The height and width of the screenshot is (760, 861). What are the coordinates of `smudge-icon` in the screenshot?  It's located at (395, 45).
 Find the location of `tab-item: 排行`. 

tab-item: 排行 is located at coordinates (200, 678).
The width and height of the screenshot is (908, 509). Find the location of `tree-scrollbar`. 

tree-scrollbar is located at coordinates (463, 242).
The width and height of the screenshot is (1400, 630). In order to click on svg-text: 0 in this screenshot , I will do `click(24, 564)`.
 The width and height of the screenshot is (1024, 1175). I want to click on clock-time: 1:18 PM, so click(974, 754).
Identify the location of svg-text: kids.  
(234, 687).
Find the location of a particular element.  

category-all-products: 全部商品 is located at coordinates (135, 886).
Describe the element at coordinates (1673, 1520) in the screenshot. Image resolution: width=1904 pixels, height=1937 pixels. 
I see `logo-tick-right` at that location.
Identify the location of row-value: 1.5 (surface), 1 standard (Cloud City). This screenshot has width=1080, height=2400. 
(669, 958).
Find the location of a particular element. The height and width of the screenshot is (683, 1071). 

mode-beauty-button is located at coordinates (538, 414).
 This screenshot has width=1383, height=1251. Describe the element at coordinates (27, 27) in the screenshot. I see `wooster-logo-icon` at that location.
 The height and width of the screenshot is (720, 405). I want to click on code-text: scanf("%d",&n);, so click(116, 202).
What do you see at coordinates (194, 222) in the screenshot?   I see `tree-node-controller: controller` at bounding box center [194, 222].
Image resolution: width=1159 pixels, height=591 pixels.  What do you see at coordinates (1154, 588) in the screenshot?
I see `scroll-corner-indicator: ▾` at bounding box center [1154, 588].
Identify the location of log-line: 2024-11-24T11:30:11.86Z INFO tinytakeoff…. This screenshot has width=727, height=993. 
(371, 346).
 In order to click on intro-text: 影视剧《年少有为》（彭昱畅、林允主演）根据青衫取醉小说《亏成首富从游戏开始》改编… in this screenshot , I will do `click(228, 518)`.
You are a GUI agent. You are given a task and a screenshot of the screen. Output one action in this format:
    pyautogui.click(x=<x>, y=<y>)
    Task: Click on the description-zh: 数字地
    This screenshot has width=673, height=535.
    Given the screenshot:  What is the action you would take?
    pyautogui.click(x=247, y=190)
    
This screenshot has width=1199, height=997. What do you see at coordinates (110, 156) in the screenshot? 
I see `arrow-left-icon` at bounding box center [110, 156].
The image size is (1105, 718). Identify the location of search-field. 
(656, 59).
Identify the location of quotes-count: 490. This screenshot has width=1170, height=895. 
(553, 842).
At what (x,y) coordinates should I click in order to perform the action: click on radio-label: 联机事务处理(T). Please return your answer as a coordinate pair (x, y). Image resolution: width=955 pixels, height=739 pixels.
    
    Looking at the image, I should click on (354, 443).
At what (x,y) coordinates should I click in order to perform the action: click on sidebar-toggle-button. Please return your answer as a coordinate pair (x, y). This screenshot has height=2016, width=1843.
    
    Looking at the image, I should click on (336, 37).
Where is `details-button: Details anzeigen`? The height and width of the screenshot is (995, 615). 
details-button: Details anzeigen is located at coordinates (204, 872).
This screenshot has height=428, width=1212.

===============

THE TASK:
Please edit the data above so that every "Identify the location of" becomes "Give the position of", and keep everything else unchanged.

ANSWER SPACE:
The height and width of the screenshot is (760, 861). What are the coordinates of `smudge-icon` in the screenshot?  It's located at (395, 45).
 Find the location of `tab-item: 排行`. 

tab-item: 排行 is located at coordinates (200, 678).
The width and height of the screenshot is (908, 509). Find the location of `tree-scrollbar`. 

tree-scrollbar is located at coordinates (463, 242).
The width and height of the screenshot is (1400, 630). In order to click on svg-text: 0 in this screenshot , I will do `click(24, 564)`.
 The width and height of the screenshot is (1024, 1175). I want to click on clock-time: 1:18 PM, so click(974, 754).
Give the position of svg-text: kids.  
(234, 687).
Find the location of a particular element.  

category-all-products: 全部商品 is located at coordinates (135, 886).
Describe the element at coordinates (1673, 1520) in the screenshot. Image resolution: width=1904 pixels, height=1937 pixels. 
I see `logo-tick-right` at that location.
Give the position of row-value: 1.5 (surface), 1 standard (Cloud City). This screenshot has width=1080, height=2400. 
(669, 958).
Find the location of a particular element. The height and width of the screenshot is (683, 1071). 

mode-beauty-button is located at coordinates (538, 414).
 This screenshot has width=1383, height=1251. Describe the element at coordinates (27, 27) in the screenshot. I see `wooster-logo-icon` at that location.
 The height and width of the screenshot is (720, 405). I want to click on code-text: scanf("%d",&n);, so click(116, 202).
What do you see at coordinates (194, 222) in the screenshot?   I see `tree-node-controller: controller` at bounding box center [194, 222].
Image resolution: width=1159 pixels, height=591 pixels.  What do you see at coordinates (1154, 588) in the screenshot?
I see `scroll-corner-indicator: ▾` at bounding box center [1154, 588].
Give the position of log-line: 2024-11-24T11:30:11.86Z INFO tinytakeoff…. This screenshot has width=727, height=993. 
(371, 346).
 In order to click on intro-text: 影视剧《年少有为》（彭昱畅、林允主演）根据青衫取醉小说《亏成首富从游戏开始》改编… in this screenshot , I will do `click(228, 518)`.
You are a GUI agent. You are given a task and a screenshot of the screen. Output one action in this format:
    pyautogui.click(x=<x>, y=<y>)
    Task: Click on the description-zh: 数字地
    This screenshot has width=673, height=535.
    Given the screenshot:  What is the action you would take?
    pyautogui.click(x=247, y=190)
    
This screenshot has width=1199, height=997. What do you see at coordinates (110, 156) in the screenshot? 
I see `arrow-left-icon` at bounding box center [110, 156].
The image size is (1105, 718). Give the position of search-field. 
(656, 59).
Give the position of quotes-count: 490. This screenshot has width=1170, height=895. 
(553, 842).
At what (x,y) coordinates should I click in order to perform the action: click on radio-label: 联机事务处理(T). Please return your answer as a coordinate pair (x, y). Image resolution: width=955 pixels, height=739 pixels.
    
    Looking at the image, I should click on (354, 443).
At what (x,y) coordinates should I click in order to perform the action: click on sidebar-toggle-button. Please return your answer as a coordinate pair (x, y). This screenshot has height=2016, width=1843.
    
    Looking at the image, I should click on (336, 37).
Where is `details-button: Details anzeigen`? The height and width of the screenshot is (995, 615). 
details-button: Details anzeigen is located at coordinates (204, 872).
This screenshot has height=428, width=1212.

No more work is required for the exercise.